Kamil wasn't entirely certain this made sense to him, he could see the thread of logic behind it all, if the brain can adapt to additions or subtractions to its capabilities connecting it in this way would theoretically be creating two bodies that shared the same mind. But he wasn't sure the theory was sound enough on its own. He put a note down to test this with currently living subjects, it would be very easy to see if someone was truly in two bodies if you could just ask questions between both currently inhabited bodies. It would even make the temporal aspect inconsequential, as the real test in his mind was whether or not her method was just flash-cloning with an easier means of forming a replica of the mind. If she could maintain the entanglement between two people in the now and they could confirm that both bodies were the same mind.
Even with the tech to try and prove she was reaching into the past and targeting the right person it would be pointless from an ethical standpoint if they weren't truly themselves. He figured the PRT would still approve of its use, even cloned heroes who wouldn't know they were clones would be extremely useful and Costa-Brown was nothing if not a utilitarian pragmatist.
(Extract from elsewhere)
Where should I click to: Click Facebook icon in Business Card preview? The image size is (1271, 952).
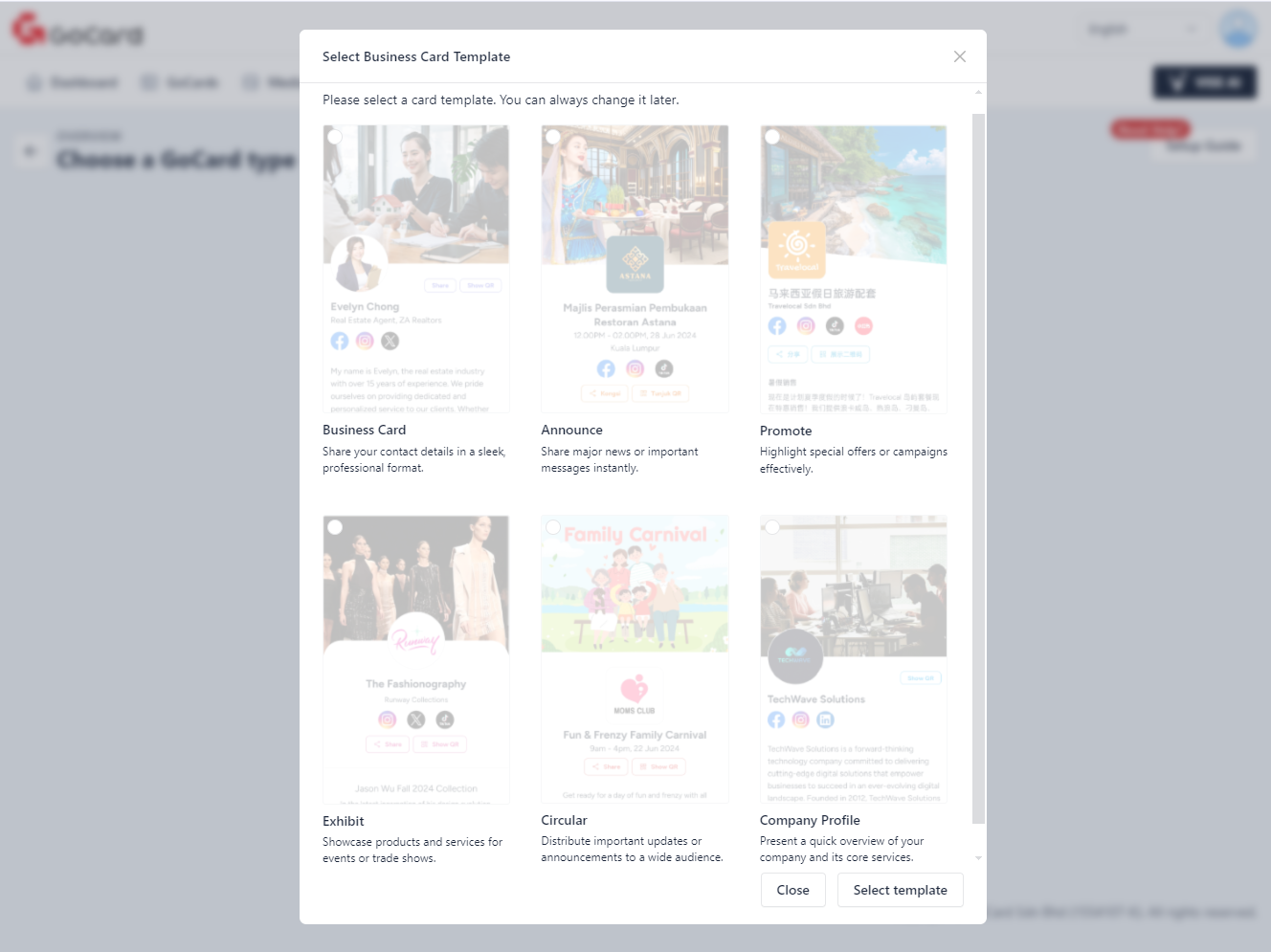(x=340, y=341)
He hoped he could take advantage of Anima's own ethical concerns to make sure this was as sure a true resurrection as he could make it.
He wasn't sure if any of his capes would be helpful in improving her resurrection power's chance of success, but he did know of a cape that was recently killed whose team would be more than happy to have a chance at their fifth member returning to them. Plus all of their powers were resurrective in nature, so they might be able to help too. With that in mind he called the Lich Five. Anima could bring them over if they accepted as he was almost certain they would, they championed the cause of radical life extension and 'immortality' in any form after all.